Stupidity below and love of power above October 20, 2010Posted by Ezra Resnick in Democracy, Education, Politics.
Tags: Bertrand Russell
Winston Churchill once said that the best argument against democracy is a five-minute conversation with the average voter, and I often wonder if this will ever cease to be the case. After all, if we look around us, the organizations that are most innovative and efficient, that are best at encouraging excellence and learning from mistakes, are not run democratically. Steve Jobs doesn’t need a majority of his company’s employees (or of his customers) to approve his every strategy. Generally, the greater the number of people who participate in making a decision, the worse the decision will be. (It is said that a camel is a horse designed by committee.)

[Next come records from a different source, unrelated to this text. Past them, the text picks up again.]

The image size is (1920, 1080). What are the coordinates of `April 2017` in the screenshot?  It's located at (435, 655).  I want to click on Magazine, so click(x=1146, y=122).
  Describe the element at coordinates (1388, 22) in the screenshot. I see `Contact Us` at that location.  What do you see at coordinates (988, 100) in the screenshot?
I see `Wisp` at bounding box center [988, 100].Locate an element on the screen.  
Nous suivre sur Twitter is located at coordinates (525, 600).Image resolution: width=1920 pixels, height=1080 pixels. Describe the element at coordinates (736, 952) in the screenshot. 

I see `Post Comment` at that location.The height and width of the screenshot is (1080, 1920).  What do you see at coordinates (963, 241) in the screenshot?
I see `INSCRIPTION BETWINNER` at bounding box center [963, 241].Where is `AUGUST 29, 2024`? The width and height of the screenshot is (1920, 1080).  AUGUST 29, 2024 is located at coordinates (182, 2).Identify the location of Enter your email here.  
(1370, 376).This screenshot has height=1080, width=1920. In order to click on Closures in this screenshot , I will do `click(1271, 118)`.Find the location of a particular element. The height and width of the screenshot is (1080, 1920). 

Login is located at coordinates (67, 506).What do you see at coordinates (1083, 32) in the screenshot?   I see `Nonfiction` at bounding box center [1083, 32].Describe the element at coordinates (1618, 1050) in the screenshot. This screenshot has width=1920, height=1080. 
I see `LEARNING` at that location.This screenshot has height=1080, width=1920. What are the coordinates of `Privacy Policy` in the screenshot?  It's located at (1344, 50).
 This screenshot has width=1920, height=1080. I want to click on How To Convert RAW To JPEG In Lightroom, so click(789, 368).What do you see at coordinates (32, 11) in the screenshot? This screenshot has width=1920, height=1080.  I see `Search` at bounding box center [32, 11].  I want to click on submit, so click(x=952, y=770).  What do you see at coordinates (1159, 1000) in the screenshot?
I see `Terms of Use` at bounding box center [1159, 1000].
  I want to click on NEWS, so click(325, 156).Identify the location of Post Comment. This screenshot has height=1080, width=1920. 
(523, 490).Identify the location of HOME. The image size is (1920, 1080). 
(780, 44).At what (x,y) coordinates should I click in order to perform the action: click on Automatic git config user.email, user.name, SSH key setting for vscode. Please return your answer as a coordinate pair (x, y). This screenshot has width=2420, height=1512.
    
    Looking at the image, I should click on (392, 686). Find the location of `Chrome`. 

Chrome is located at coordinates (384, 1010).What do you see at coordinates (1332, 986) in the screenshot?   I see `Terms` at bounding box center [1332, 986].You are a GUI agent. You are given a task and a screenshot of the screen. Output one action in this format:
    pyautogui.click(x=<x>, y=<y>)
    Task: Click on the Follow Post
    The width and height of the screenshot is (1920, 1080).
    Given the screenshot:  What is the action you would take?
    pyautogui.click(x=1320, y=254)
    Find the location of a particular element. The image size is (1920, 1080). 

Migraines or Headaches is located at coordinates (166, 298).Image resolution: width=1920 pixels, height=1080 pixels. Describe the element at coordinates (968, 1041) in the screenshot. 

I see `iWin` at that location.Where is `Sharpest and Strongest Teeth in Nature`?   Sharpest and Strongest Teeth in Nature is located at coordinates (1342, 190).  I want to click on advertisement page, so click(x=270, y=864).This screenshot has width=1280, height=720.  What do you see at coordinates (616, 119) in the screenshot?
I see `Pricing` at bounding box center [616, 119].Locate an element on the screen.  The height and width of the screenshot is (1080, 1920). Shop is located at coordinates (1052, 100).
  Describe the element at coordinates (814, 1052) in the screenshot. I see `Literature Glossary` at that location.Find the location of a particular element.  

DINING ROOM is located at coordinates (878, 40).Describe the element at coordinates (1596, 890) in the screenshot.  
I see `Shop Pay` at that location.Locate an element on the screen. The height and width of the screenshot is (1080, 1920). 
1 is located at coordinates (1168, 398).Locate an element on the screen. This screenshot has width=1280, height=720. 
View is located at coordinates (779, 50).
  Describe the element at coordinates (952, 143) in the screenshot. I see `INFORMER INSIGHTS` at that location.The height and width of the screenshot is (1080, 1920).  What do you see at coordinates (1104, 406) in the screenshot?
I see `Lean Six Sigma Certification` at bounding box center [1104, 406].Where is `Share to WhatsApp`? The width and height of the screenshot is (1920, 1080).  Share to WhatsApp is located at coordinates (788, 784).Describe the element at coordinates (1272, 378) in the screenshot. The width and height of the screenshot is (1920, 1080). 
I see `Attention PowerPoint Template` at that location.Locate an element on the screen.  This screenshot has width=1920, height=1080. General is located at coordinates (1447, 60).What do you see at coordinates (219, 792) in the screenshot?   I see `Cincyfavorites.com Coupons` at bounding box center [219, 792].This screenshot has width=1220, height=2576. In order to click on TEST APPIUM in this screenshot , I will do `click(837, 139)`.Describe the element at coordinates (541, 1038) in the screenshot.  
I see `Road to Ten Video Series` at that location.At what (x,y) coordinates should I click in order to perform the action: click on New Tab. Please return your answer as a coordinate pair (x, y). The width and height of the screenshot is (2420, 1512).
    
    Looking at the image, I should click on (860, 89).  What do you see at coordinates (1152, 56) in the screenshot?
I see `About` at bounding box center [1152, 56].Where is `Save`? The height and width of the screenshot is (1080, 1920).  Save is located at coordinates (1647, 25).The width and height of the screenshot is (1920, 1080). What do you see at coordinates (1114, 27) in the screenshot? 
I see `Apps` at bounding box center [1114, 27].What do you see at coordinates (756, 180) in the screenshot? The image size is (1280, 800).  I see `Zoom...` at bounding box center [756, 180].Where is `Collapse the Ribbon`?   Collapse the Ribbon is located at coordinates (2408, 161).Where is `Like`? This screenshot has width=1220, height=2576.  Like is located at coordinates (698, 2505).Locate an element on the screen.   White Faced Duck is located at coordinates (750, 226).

Of course, this is all fine so long as Steve Jobs doesn’t have the power to put anyone in jail, levy taxes, or declare war. We have learned the hard way how important it is to limit the power given to any individual. The problem is that our system of government seems to mostly produce politicians whose main (if not only) skill is getting people to vote for them. And sadly, this is still most easily accomplished by appeals to emotion (especially fear), rather than by rational argument. Moreover, politicians have an interest in perpetuating whatever state of affairs will cause people to continue voting for them.
In “Freedom and the Colleges,” Bertrand Russell claims to have no doubt that democracy is the best form of government, and yet:
There is perhaps a special danger in democratic abuses of power — namely, that being collective they are stimulated by mob hysteria. The man who has the art of arousing the witch-hunting instincts of the mob has a quite peculiar power for evil in a democracy where the habit of the exercise of power by the majority has produced that intoxication and impulse to tyranny which the exercise of authority almost invariably produces sooner or later. Against this danger the chief protection is a sound education designed to combat the tendency to irrational eruptions of collective hate. Such an education the bulk of university teachers desire to give, but their masters in the plutocracy and the hierarchy make it as difficult as possible for them to carry out this task effectively. For it is to the irrational passions of the mass that these men owe their power, and they know that they would fall if the power of rational thinking became common. Thus the interlocking power of stupidity below and love of power above paralyzes the efforts of rational men. Only through a greater measure of academic freedom than has yet been achieved in the public educational institutions of this country can this evil be averted.
We need our educational system to produce a population that is rational enough and critical enough and well-enough informed, so that politicians will leave a five-minute conversation with the average voter feeling neither smug nor depressed, but challenged.